◆ Task description
Only an exact repetition of the entries counts as an answer.

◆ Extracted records
·····

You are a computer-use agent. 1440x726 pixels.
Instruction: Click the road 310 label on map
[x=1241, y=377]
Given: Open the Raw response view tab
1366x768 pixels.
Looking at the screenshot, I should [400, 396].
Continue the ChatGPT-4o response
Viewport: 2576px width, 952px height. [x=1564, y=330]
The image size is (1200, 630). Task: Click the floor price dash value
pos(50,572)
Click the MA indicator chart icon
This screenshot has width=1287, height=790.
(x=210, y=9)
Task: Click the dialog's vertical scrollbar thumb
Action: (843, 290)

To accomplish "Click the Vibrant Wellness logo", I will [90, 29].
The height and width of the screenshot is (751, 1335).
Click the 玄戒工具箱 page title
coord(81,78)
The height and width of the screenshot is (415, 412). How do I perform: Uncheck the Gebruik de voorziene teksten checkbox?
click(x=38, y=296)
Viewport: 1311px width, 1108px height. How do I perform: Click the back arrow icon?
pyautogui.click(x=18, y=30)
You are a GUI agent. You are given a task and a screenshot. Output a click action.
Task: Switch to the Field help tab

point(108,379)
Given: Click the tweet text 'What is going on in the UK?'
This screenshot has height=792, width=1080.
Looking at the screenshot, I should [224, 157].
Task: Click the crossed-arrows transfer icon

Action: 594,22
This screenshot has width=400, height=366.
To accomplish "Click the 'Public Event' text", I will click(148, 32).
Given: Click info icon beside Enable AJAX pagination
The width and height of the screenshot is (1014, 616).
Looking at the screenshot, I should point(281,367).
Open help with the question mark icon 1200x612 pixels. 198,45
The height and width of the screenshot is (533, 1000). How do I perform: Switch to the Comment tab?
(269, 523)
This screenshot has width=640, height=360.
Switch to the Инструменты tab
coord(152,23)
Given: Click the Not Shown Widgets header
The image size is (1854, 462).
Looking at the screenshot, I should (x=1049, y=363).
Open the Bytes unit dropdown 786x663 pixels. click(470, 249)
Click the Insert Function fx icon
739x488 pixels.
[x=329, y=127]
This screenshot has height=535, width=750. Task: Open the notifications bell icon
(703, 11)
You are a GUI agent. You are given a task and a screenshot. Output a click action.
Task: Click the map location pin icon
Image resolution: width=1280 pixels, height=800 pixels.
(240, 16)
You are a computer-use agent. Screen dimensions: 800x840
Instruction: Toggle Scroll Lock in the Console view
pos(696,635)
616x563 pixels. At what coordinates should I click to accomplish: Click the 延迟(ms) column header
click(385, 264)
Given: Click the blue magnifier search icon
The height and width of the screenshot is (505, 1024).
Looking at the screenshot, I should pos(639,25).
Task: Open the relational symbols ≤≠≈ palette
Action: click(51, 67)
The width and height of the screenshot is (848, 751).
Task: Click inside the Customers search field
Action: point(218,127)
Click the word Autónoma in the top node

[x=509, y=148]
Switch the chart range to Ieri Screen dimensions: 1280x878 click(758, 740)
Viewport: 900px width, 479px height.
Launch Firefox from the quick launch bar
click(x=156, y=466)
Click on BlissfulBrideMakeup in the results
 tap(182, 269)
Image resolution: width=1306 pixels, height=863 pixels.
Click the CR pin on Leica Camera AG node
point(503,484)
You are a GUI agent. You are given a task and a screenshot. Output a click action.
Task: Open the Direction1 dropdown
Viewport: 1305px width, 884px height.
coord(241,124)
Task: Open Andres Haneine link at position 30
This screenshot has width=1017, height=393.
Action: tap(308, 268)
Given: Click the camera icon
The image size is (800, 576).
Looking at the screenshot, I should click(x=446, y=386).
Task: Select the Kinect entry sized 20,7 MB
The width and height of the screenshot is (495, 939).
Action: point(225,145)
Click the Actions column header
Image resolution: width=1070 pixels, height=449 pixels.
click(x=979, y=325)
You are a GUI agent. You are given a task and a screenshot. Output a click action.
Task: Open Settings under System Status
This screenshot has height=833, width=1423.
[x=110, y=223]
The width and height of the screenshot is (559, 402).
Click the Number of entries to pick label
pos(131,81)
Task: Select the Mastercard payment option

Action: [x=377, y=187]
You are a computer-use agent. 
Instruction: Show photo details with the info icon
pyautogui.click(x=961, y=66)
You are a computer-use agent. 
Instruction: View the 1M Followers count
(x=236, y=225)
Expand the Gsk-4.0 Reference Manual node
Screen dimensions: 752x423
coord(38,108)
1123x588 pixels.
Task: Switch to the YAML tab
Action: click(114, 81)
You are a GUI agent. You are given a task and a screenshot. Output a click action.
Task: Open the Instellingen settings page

·····

◆ Your solution
You are a computer-use agent. 1440x726 pixels.
Instruction: Click the road 310 label on map
[x=1241, y=377]
Given: Open the Raw response view tab
1366x768 pixels.
Looking at the screenshot, I should [400, 396].
Continue the ChatGPT-4o response
Viewport: 2576px width, 952px height. [x=1564, y=330]
The image size is (1200, 630). Task: Click the floor price dash value
pos(50,572)
Click the MA indicator chart icon
This screenshot has width=1287, height=790.
(x=210, y=9)
Task: Click the dialog's vertical scrollbar thumb
Action: (843, 290)

To accomplish "Click the Vibrant Wellness logo", I will [90, 29].
The height and width of the screenshot is (751, 1335).
Click the 玄戒工具箱 page title
coord(81,78)
The height and width of the screenshot is (415, 412). How do I perform: Uncheck the Gebruik de voorziene teksten checkbox?
click(x=38, y=296)
Viewport: 1311px width, 1108px height. How do I perform: Click the back arrow icon?
pyautogui.click(x=18, y=30)
You are a GUI agent. You are given a task and a screenshot. Output a click action.
Task: Switch to the Field help tab

point(108,379)
Given: Click the tweet text 'What is going on in the UK?'
This screenshot has height=792, width=1080.
Looking at the screenshot, I should [224, 157].
Task: Click the crossed-arrows transfer icon

Action: 594,22
This screenshot has width=400, height=366.
To accomplish "Click the 'Public Event' text", I will click(148, 32).
Given: Click info icon beside Enable AJAX pagination
The width and height of the screenshot is (1014, 616).
Looking at the screenshot, I should point(281,367).
Open help with the question mark icon 1200x612 pixels. 198,45
The height and width of the screenshot is (533, 1000). How do I perform: Switch to the Comment tab?
(269, 523)
This screenshot has width=640, height=360.
Switch to the Инструменты tab
coord(152,23)
Given: Click the Not Shown Widgets header
The image size is (1854, 462).
Looking at the screenshot, I should (x=1049, y=363).
Open the Bytes unit dropdown 786x663 pixels. click(470, 249)
Click the Insert Function fx icon
739x488 pixels.
[x=329, y=127]
This screenshot has height=535, width=750. Task: Open the notifications bell icon
(703, 11)
You are a GUI agent. You are given a task and a screenshot. Output a click action.
Task: Click the map location pin icon
Image resolution: width=1280 pixels, height=800 pixels.
(240, 16)
You are a computer-use agent. Screen dimensions: 800x840
Instruction: Toggle Scroll Lock in the Console view
pos(696,635)
616x563 pixels. At what coordinates should I click to accomplish: Click the 延迟(ms) column header
click(385, 264)
Given: Click the blue magnifier search icon
The height and width of the screenshot is (505, 1024).
Looking at the screenshot, I should pos(639,25).
Task: Open the relational symbols ≤≠≈ palette
Action: click(51, 67)
The width and height of the screenshot is (848, 751).
Task: Click inside the Customers search field
Action: point(218,127)
Click the word Autónoma in the top node

[x=509, y=148]
Switch the chart range to Ieri Screen dimensions: 1280x878 click(758, 740)
Viewport: 900px width, 479px height.
Launch Firefox from the quick launch bar
click(x=156, y=466)
Click on BlissfulBrideMakeup in the results
 tap(182, 269)
Image resolution: width=1306 pixels, height=863 pixels.
Click the CR pin on Leica Camera AG node
point(503,484)
You are a GUI agent. You are given a task and a screenshot. Output a click action.
Task: Open the Direction1 dropdown
Viewport: 1305px width, 884px height.
coord(241,124)
Task: Open Andres Haneine link at position 30
This screenshot has width=1017, height=393.
Action: tap(308, 268)
Given: Click the camera icon
The image size is (800, 576).
Looking at the screenshot, I should click(x=446, y=386).
Task: Select the Kinect entry sized 20,7 MB
The width and height of the screenshot is (495, 939).
Action: point(225,145)
Click the Actions column header
Image resolution: width=1070 pixels, height=449 pixels.
click(x=979, y=325)
You are a GUI agent. You are given a task and a screenshot. Output a click action.
Task: Open Settings under System Status
This screenshot has height=833, width=1423.
[x=110, y=223]
The width and height of the screenshot is (559, 402).
Click the Number of entries to pick label
pos(131,81)
Task: Select the Mastercard payment option

Action: [x=377, y=187]
You are a computer-use agent. 
Instruction: Show photo details with the info icon
pyautogui.click(x=961, y=66)
You are a computer-use agent. 
Instruction: View the 1M Followers count
(x=236, y=225)
Expand the Gsk-4.0 Reference Manual node
Screen dimensions: 752x423
coord(38,108)
1123x588 pixels.
Task: Switch to the YAML tab
Action: click(114, 81)
You are a GUI agent. You are given a task and a screenshot. Output a click action.
Task: Open the Instellingen settings page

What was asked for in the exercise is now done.